I am trying to finetune Llama2-7b on Google TPU Pod. I am using huggingface Trainer for this, but the whole process distribution looks weird to me and I am not even sure if the process is correctly distributed. Has anyone ever tried doing the same? I am seeking for an advice from someone who is more experienced in this - I haven’t trained on TPUs specifically before so this is new for me.

Thanks!

Finetuning a large model like Llama2-7b on a Google TPU Pod using Huggingface’s Trainer can be complex. Here are a few steps and tips to ensure the process is correctly distributed and to troubleshoot any issues:

  1. Environment Setup:

    • Ensure you have the latest versions of transformers, datasets, and accelerate libraries.
    • Set up the TPU environment properly. Follow the instructions for setting up Google Cloud TPUs, including installing the TPU tools and configuring the environment.
  2. Configuration:

    • Use the TPUTrainer from Huggingface’s transformers library which is specifically designed for TPUs.

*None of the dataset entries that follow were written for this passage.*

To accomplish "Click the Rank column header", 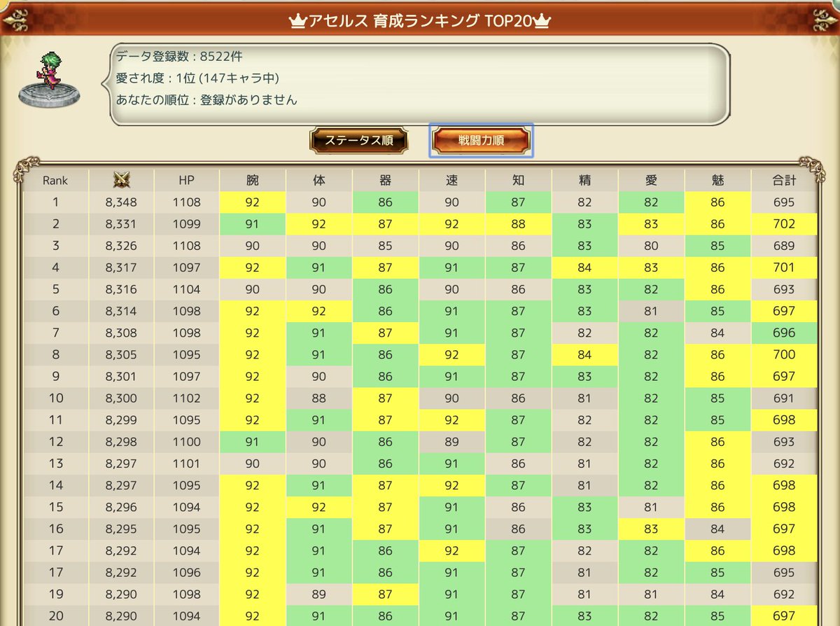I will [55, 180].
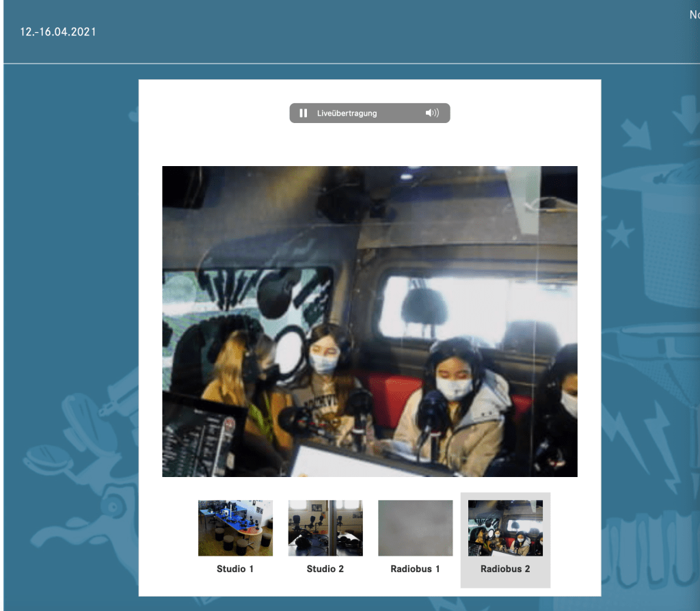The height and width of the screenshot is (611, 700).
Task: Click the Liveübertragung player label
Action: [x=347, y=113]
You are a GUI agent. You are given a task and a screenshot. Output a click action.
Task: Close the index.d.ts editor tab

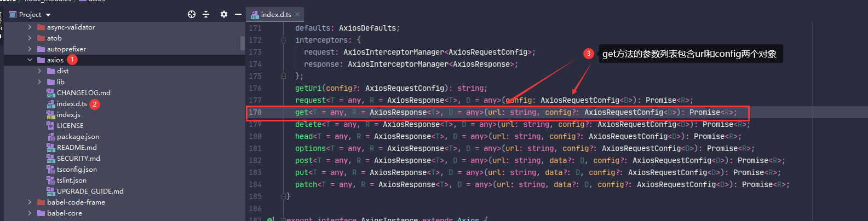(297, 14)
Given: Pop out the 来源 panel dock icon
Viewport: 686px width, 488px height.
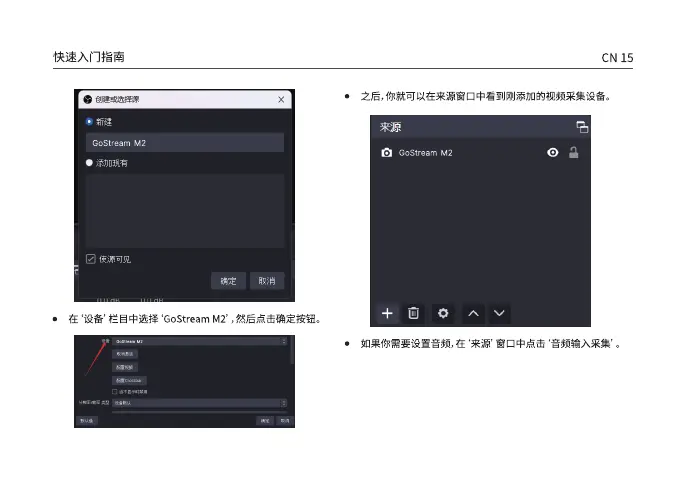Looking at the screenshot, I should click(581, 128).
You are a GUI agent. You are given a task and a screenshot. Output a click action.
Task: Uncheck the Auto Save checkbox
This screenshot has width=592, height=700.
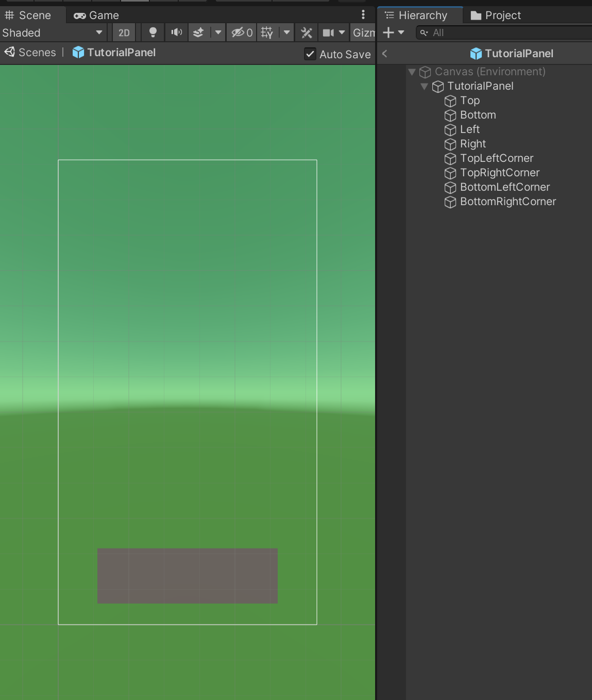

    • Ensure your training_args are set up to use TPUs. Here’s an example configuration:

      from transformers import Trainer, TrainingArguments
      
      training_args = TrainingArguments(
          output_dir="./results",
          per_device_train_batch_size=8,
          per_device_eval_batch_size=8,
          tpu_num_cores=8,  # Number of TPU cores
          save_steps=10_000,
          save_total_limit=2,
          learning_rate=5e-5,
          num_train_epochs=3,
          logging_steps=500,
          evaluation_strategy="steps",
          eval_steps=500,
      )
      
  3. Model and Data Preparation:

    • Load the Llama2-7b model and tokenizer from Huggingface:

      from transformers import AutoModelForCausalLM, AutoTokenizer
      
      model = AutoModelForCausalLM.from_pretrained("Llama2-7b")
      tokenizer = AutoTokenizer.from_pretrained("Llama2-7b")
      
    • Prepare your dataset using the datasets library and tokenize it properly:

      from datasets import load_dataset
      
      dataset = load_dataset("your_dataset_name")
      
      def tokenize_function(examples):
          return tokenizer(examples["text"], padding="max_length", truncation=True)
      
      tokenized_datasets = dataset.map(tokenize_function, batched=True)
      
  4. Trainer Initialization:

    • Initialize the Trainer with your model, training arguments, and dataset:

      from transformers import Trainer
      
      trainer = Trainer(
          model=model,
          args=training_args,
          train_dataset=tokenized_datasets["train"],
          eval_dataset=tokenized_datasets["test"],
      )
      
  5. Training:

    • Start the training process:

      trainer.train()
      
  6. Monitoring and Debugging:

    • Monitor the TPU utilization using Google Cloud’s monitoring tools to ensure the workload is distributed across all TPU cores.
    • Check the logs for any errors or warnings that might indicate issues with data loading, TPU utilization, or training process.
    • Use the logging_steps parameter to log progress at regular intervals and ensure the training is proceeding as expected.
  7. Validation:

    • Run validation steps during training to ensure the model is learning correctly and the training process is correctly utilizing the TPUs.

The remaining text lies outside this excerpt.